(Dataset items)
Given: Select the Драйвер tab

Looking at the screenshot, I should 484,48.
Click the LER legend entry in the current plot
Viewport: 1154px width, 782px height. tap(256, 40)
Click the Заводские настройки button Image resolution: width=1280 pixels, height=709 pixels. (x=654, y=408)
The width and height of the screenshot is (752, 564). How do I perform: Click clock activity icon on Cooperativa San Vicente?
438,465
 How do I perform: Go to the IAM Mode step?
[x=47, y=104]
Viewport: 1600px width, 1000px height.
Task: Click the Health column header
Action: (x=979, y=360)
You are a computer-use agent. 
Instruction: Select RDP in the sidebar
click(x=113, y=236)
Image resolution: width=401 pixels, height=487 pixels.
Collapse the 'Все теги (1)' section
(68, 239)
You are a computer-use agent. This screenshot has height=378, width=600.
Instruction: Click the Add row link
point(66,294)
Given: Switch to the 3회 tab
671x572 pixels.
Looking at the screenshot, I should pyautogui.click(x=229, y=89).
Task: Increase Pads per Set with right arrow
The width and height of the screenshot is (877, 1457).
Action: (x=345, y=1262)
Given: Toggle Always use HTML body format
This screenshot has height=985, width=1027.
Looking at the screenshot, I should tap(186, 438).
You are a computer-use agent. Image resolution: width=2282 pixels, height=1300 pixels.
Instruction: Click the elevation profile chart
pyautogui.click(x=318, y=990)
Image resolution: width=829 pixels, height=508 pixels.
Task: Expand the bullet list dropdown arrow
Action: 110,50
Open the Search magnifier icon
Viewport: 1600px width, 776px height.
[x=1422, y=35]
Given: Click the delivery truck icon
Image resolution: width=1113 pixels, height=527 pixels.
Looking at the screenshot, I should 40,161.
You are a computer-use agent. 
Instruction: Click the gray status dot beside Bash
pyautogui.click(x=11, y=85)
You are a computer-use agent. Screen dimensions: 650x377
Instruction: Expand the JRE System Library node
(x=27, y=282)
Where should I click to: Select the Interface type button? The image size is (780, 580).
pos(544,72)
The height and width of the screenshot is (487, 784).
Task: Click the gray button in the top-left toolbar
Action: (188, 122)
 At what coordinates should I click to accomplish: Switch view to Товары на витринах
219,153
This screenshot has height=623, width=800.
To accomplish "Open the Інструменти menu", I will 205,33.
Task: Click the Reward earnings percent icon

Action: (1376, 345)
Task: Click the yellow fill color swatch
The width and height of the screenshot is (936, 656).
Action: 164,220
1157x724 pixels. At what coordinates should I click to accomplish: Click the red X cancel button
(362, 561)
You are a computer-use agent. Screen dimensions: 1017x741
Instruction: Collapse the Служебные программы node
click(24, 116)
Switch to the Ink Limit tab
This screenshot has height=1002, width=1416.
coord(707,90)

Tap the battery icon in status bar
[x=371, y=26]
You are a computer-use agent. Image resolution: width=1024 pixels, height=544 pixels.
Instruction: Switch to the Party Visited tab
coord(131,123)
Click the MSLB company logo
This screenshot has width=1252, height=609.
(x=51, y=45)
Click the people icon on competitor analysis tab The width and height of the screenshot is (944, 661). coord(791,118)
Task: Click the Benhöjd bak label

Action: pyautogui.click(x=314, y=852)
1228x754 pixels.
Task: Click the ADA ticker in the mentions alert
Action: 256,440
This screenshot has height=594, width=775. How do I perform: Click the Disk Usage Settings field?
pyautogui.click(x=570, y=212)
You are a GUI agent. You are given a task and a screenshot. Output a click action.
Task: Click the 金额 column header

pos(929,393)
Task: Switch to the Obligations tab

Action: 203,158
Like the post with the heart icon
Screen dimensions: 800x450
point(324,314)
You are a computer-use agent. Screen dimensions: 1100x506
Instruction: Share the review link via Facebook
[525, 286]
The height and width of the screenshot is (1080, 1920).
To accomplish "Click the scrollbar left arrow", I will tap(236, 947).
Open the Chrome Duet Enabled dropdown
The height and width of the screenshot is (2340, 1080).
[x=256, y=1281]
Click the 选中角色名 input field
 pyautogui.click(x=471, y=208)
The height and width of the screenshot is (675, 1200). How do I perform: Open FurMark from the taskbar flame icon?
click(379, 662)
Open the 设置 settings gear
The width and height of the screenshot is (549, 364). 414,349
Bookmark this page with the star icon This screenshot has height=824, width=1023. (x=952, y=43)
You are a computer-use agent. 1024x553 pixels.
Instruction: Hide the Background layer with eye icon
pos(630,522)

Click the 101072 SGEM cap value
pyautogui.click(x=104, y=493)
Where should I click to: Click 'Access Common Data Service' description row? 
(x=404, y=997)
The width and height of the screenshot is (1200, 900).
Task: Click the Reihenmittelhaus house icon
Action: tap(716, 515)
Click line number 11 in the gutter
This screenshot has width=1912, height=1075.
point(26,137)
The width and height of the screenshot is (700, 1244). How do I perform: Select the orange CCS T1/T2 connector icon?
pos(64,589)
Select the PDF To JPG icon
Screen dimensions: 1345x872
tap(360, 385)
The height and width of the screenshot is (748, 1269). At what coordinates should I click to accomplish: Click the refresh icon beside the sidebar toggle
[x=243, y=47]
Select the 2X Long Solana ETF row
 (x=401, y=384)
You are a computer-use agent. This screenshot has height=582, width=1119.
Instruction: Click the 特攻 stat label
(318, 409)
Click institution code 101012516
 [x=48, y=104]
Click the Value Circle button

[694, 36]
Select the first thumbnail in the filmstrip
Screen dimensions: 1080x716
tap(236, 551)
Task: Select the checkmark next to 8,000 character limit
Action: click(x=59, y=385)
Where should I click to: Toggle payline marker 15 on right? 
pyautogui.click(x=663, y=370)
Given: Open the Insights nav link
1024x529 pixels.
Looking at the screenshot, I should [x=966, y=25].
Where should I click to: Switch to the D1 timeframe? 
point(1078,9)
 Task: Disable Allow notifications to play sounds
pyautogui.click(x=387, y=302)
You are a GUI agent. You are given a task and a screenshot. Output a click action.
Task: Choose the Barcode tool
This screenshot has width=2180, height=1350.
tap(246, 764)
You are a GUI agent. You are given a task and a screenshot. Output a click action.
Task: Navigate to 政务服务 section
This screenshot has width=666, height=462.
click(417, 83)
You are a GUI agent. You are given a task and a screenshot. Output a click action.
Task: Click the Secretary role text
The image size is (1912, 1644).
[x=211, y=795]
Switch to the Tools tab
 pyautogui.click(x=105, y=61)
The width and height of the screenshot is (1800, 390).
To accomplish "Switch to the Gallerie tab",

**Your assignment:** Output the entries above in their entirety, exactly as written.

**Task response:**
Given: Select the Драйвер tab

Looking at the screenshot, I should 484,48.
Click the LER legend entry in the current plot
Viewport: 1154px width, 782px height. tap(256, 40)
Click the Заводские настройки button Image resolution: width=1280 pixels, height=709 pixels. (x=654, y=408)
The width and height of the screenshot is (752, 564). How do I perform: Click clock activity icon on Cooperativa San Vicente?
438,465
 How do I perform: Go to the IAM Mode step?
[x=47, y=104]
Viewport: 1600px width, 1000px height.
Task: Click the Health column header
Action: (x=979, y=360)
You are a computer-use agent. 
Instruction: Select RDP in the sidebar
click(x=113, y=236)
Image resolution: width=401 pixels, height=487 pixels.
Collapse the 'Все теги (1)' section
(68, 239)
You are a computer-use agent. This screenshot has height=378, width=600.
Instruction: Click the Add row link
point(66,294)
Given: Switch to the 3회 tab
671x572 pixels.
Looking at the screenshot, I should pyautogui.click(x=229, y=89).
Task: Increase Pads per Set with right arrow
The width and height of the screenshot is (877, 1457).
Action: (x=345, y=1262)
Given: Toggle Always use HTML body format
This screenshot has height=985, width=1027.
Looking at the screenshot, I should tap(186, 438).
You are a computer-use agent. Image resolution: width=2282 pixels, height=1300 pixels.
Instruction: Click the elevation profile chart
pyautogui.click(x=318, y=990)
Image resolution: width=829 pixels, height=508 pixels.
Task: Expand the bullet list dropdown arrow
Action: 110,50
Open the Search magnifier icon
Viewport: 1600px width, 776px height.
[x=1422, y=35]
Given: Click the delivery truck icon
Image resolution: width=1113 pixels, height=527 pixels.
Looking at the screenshot, I should 40,161.
You are a computer-use agent. 
Instruction: Click the gray status dot beside Bash
pyautogui.click(x=11, y=85)
You are a computer-use agent. Screen dimensions: 650x377
Instruction: Expand the JRE System Library node
(x=27, y=282)
Where should I click to: Select the Interface type button? The image size is (780, 580).
pos(544,72)
The height and width of the screenshot is (487, 784).
Task: Click the gray button in the top-left toolbar
Action: (188, 122)
 At what coordinates should I click to accomplish: Switch view to Товары на витринах
219,153
This screenshot has height=623, width=800.
To accomplish "Open the Інструменти menu", I will 205,33.
Task: Click the Reward earnings percent icon

Action: (1376, 345)
Task: Click the yellow fill color swatch
The width and height of the screenshot is (936, 656).
Action: 164,220
1157x724 pixels. At what coordinates should I click to accomplish: Click the red X cancel button
(362, 561)
You are a computer-use agent. Screen dimensions: 1017x741
Instruction: Collapse the Служебные программы node
click(24, 116)
Switch to the Ink Limit tab
This screenshot has height=1002, width=1416.
coord(707,90)

Tap the battery icon in status bar
[x=371, y=26]
You are a computer-use agent. Image resolution: width=1024 pixels, height=544 pixels.
Instruction: Switch to the Party Visited tab
coord(131,123)
Click the MSLB company logo
This screenshot has width=1252, height=609.
(x=51, y=45)
Click the people icon on competitor analysis tab The width and height of the screenshot is (944, 661). coord(791,118)
Task: Click the Benhöjd bak label

Action: pyautogui.click(x=314, y=852)
1228x754 pixels.
Task: Click the ADA ticker in the mentions alert
Action: 256,440
This screenshot has height=594, width=775. How do I perform: Click the Disk Usage Settings field?
pyautogui.click(x=570, y=212)
You are a GUI agent. You are given a task and a screenshot. Output a click action.
Task: Click the 金额 column header

pos(929,393)
Task: Switch to the Obligations tab

Action: 203,158
Like the post with the heart icon
Screen dimensions: 800x450
point(324,314)
You are a computer-use agent. Screen dimensions: 1100x506
Instruction: Share the review link via Facebook
[525, 286]
The height and width of the screenshot is (1080, 1920).
To accomplish "Click the scrollbar left arrow", I will tap(236, 947).
Open the Chrome Duet Enabled dropdown
The height and width of the screenshot is (2340, 1080).
[x=256, y=1281]
Click the 选中角色名 input field
 pyautogui.click(x=471, y=208)
The height and width of the screenshot is (675, 1200). How do I perform: Open FurMark from the taskbar flame icon?
click(379, 662)
Open the 设置 settings gear
The width and height of the screenshot is (549, 364). 414,349
Bookmark this page with the star icon This screenshot has height=824, width=1023. (x=952, y=43)
You are a computer-use agent. 1024x553 pixels.
Instruction: Hide the Background layer with eye icon
pos(630,522)

Click the 101072 SGEM cap value
pyautogui.click(x=104, y=493)
Where should I click to: Click 'Access Common Data Service' description row? 
(x=404, y=997)
The width and height of the screenshot is (1200, 900).
Task: Click the Reihenmittelhaus house icon
Action: tap(716, 515)
Click line number 11 in the gutter
This screenshot has width=1912, height=1075.
point(26,137)
The width and height of the screenshot is (700, 1244). How do I perform: Select the orange CCS T1/T2 connector icon?
pos(64,589)
Select the PDF To JPG icon
Screen dimensions: 1345x872
tap(360, 385)
The height and width of the screenshot is (748, 1269). At what coordinates should I click to accomplish: Click the refresh icon beside the sidebar toggle
[x=243, y=47]
Select the 2X Long Solana ETF row
 (x=401, y=384)
You are a computer-use agent. This screenshot has height=582, width=1119.
Instruction: Click the 特攻 stat label
(318, 409)
Click institution code 101012516
 [x=48, y=104]
Click the Value Circle button

[694, 36]
Select the first thumbnail in the filmstrip
Screen dimensions: 1080x716
tap(236, 551)
Task: Select the checkmark next to 8,000 character limit
Action: click(x=59, y=385)
Where should I click to: Toggle payline marker 15 on right? 
pyautogui.click(x=663, y=370)
Given: Open the Insights nav link
1024x529 pixels.
Looking at the screenshot, I should [x=966, y=25].
Where should I click to: Switch to the D1 timeframe? 
point(1078,9)
 Task: Disable Allow notifications to play sounds
pyautogui.click(x=387, y=302)
You are a GUI agent. You are given a task and a screenshot. Output a click action.
Task: Choose the Barcode tool
This screenshot has width=2180, height=1350.
tap(246, 764)
You are a GUI agent. You are given a task and a screenshot. Output a click action.
Task: Navigate to 政务服务 section
This screenshot has width=666, height=462.
click(417, 83)
You are a GUI agent. You are given a task and a screenshot. Output a click action.
Task: Click the Secretary role text
The image size is (1912, 1644).
[x=211, y=795]
Switch to the Tools tab
 pyautogui.click(x=105, y=61)
The width and height of the screenshot is (1800, 390).
To accomplish "Switch to the Gallerie tab",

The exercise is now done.